Q: How do you balance it out in a rookie minicamp when you have guys like Sammy and the high picks that need to assimilate in to the team and you also have guys trying out for a spot?
A: I’ll say the same thing, and I’ve said this every year I’ve been in the NFL since my first year. I really don’t care how you got here. I don’t care if you were drafted. I don’t care if you were signed in an open tryout. I don’t care if you’re a seventh round draft pick, I really don’t care. All I care about is what you’re going to do now that you’re here. That’s the one thing I control. I control who plays and who doesn’t play. If you want to play, do it right there. All that draft pick stuff and all those other things, that’s all for the media, that’s’ all for you guys.

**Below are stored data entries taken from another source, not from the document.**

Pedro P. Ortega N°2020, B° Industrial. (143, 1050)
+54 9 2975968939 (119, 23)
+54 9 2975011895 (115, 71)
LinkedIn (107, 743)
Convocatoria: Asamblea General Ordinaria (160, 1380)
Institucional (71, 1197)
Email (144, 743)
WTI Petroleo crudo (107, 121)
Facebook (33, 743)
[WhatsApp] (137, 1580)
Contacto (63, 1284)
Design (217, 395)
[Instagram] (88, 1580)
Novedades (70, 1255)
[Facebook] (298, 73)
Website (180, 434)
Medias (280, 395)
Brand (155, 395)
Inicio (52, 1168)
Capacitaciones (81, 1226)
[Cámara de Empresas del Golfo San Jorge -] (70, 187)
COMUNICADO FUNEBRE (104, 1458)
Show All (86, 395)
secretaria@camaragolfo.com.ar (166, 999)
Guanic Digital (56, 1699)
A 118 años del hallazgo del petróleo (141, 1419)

You can talk about that all you want, but I tell them that flat out every year I’ve been in the league and I truly believe that. I don’t really care. Just because you’re a second round pick or a first round pick, it doesn’t mean you’re going to automatically play. We’ve got guys that have been on this team that are fighting for their lives and fighting for a job. That’s just the way it is. If we start playing people based on where they’re drafted, you’re going to lose a lot of games.

Q: Are some of the guys here more just to be a body, or does everyone have a shot at sticking around?
A: I don’t know. I look at it as an opportunity. If I looked at it as if you didn’t have an opportunity and there wasn’t a chance for you to stick here now or maybe down the road come back here. I have a lot of respect for anyone that steps on the field, so I probably have a different background in the way I look at it. I respect every person that comes on the field because I think I have a respect for how difficult it is to get on that field and just to compete. So no, we don’t bring people in here and maybe that is why we have the rookie camps that we have. Everyone has a shot, even the guys that have tryouts. They might not stick now, but down the road we have some injuries we want to know what we have so we can bring them back. It’s like our quarterback situation, we brought (Kenny Guiton) in, is he going to stick? I don’t know, but we want to work with him and we want to see him. God forbid something happens to one of our quarterbacks, we are able to bring him back in here and he’s an option for us.

Q: You have three guys from UB in this week. Can you speak on the relationship you have between the Bills and UB?
A: Absolutely. I think Coach Quinn, who I have gotten to know a little bit more now obviously since we’re closer, I have a great deal of respect for him and his program. So, spending time with him and watching those kids and the way they compete and the way they play. I feel very comfortable about bringing those type of players in here. I think that’s a credit to Coach Quinn and the program that he runs. Those kids have come in here and they’ve represented the University at Buffalo well and they belong here. Whether they’re good enough to make the team, that’s what we’re going to see. I think a lot of that is the way that Coach Quinn has run his program.